Fuller is a riveting writer of dialogue and scenes, all the artistry in the marks upon the page after page, wielding a pen across the pages in an expense of her boundless imagination that seems wholly realistic and ingeniously creative, producing aesthetically sensuous ambiance of the story, as if she were painting a Renaissance triptych featuring three naked adults making furiously and frantically passionate love with one another in an Arcadian English garden tinged with citrus scents of oranges, which likewise symbolize lust, desire, and passion, all flatly denied to Frances in Bitter Reality. And it is in this subtle respect of Frances’s smoldering indignation at such cruel denial of her yearnings only natural to any woman – young and old, pretty and not-so-pretty, smart and not-so-smart – that Fuller’s vivid imaginativeness and keen observation of psyche of characters manifest to the fullest extent and hold the reader’s undivided attention throughout the book with gusto and pleasure that will make you become titillatingly insatiable as you go deeper into this arresting story.

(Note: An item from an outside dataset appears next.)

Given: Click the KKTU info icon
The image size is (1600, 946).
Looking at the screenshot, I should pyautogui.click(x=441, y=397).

Lists of Note by Shaun Usher

Lists of Note: An Eclectic Collection Deserving of a Wider AudienceLists of Note: An Eclectic Collection Deserving of a Wider Audience by Shaun Usher

My rating: 3 of 5 stars

The act of note-taking is the prerogative of humans throughout the history of civilization; impromptu, interesting, and important, the nature of notetaking is to capture a train of thoughts that comes to one’s mind. This book by Shaun Usher is a pleasant compilation of such notes flooding vicissitudes of humankind. It is a sequence to his bestseller Letters of Note, which is a riveting compendium of letters of all kinds throughout the history of the world. Mr. Usher, who is very keen on collecting personal correspondence of people, has indeed again exerted great effort and time to make this project possible through the support of his fans via Unbound com, an organization which has helped writers publish their works since the 18th century in England.

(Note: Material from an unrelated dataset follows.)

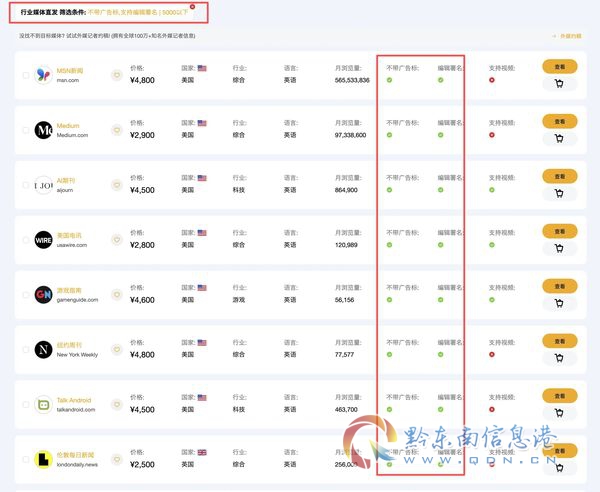Add Talk Android to shopping cart

tap(559, 413)
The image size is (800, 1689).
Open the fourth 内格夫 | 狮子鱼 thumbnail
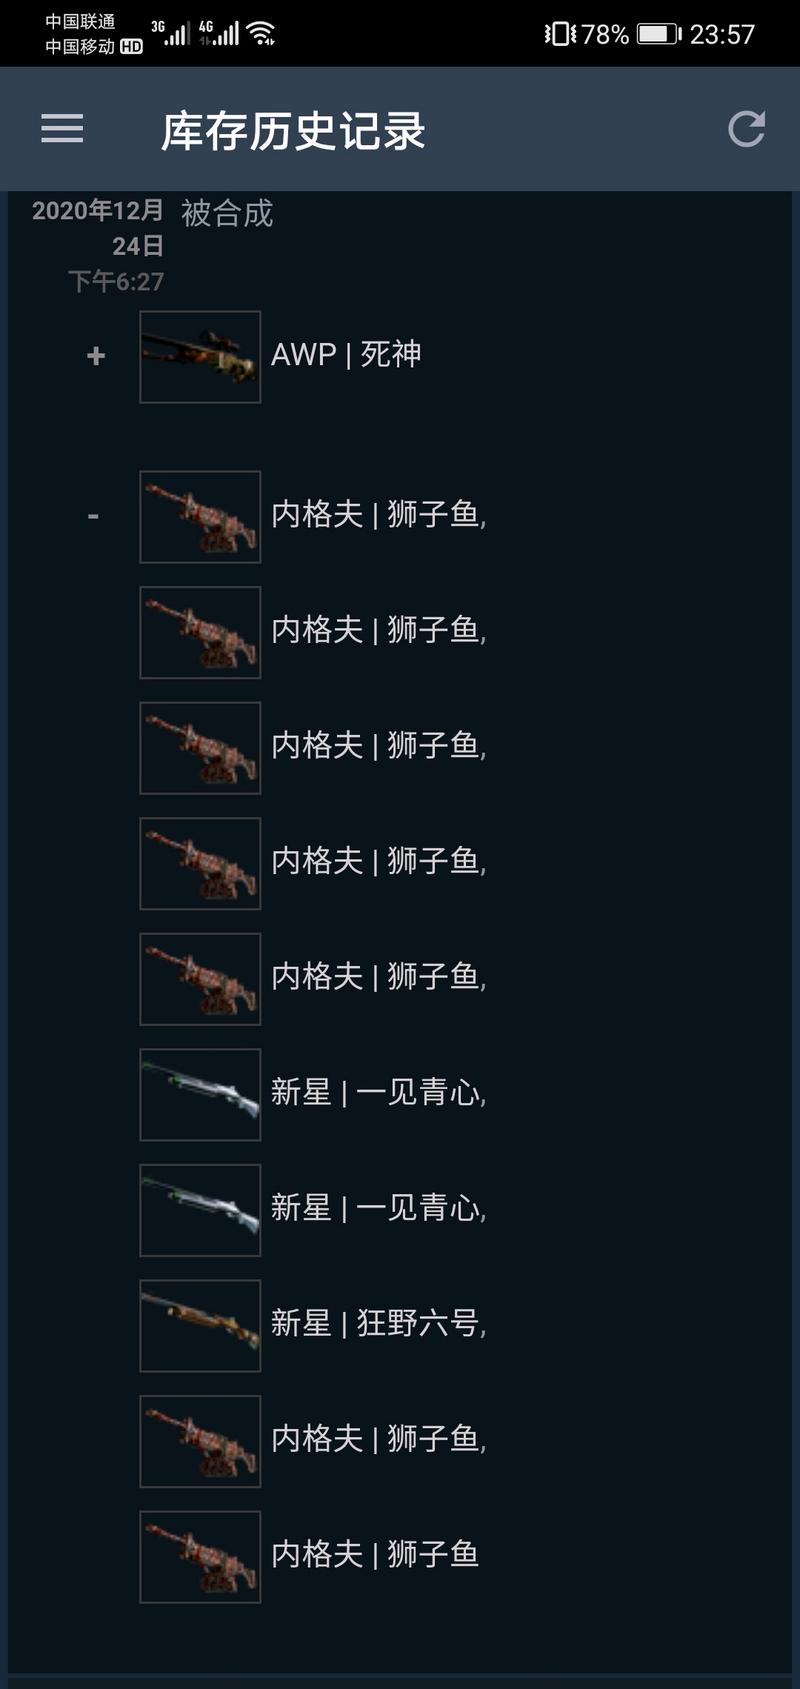pyautogui.click(x=200, y=863)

The book contains some very intriguing notes as follows: (1) Bill of Mortality which tells of the kinds of ailment English people of the 17th century died of, (and the reader will be surprised to find that one of the common causes of death was abscess); (2) an ancient Egyptian worker’s note on his absences recorded on a limestone; (3) Leonardo Da Vinci’s notes on what he would need to research for the anatomy of a man; (4) Michaelangelo’s list of food he wanted to eat with adorable pictures accompanied during his travel to and from Pietrasanta to extract marble used for the Basilica of San Lorenzo; (5) Sir Isaac Newton’s list of note revealing his peevishness with his mother and father, striking his sister and servant and neglecting to listen to a Sunday sermon in church; (6) Mark Twain’s list of note showing all the food he wanted to eat at home upon his returning from a long European trip; (7) Marilyn Monroe’s resolution to attend her new acting class without fail and to enroll in an English Literature class; and (8) Jack Kerouac’s note to his friend for writing tips in which he asserted the importance of free writing without grammatical, syntactical, and literary inhibition. These are just a few notable excerpts from the book, and the reader will have no time for boredom in reading this book.

This is a quick read which one can enjoy without having to analyze the contents of the notes. The only foible about this read in Kindle version is that the original scripts of some of the notes are not clearly shown due to a mechanical aspect of the device. For this reason, it will be better to own a hard copy of the book as the notes are pictured in their entirety, so that the reader can see clearly the writing styles and discern the personalities and characters of the notetakers to a certain extent. The reader will realize that the act of note-taking, however simplistic and insignificant it may seem, is in fact a way of sketching the flow of thought from a world full of things assorted and flowing without a sense of purpose for composite significance.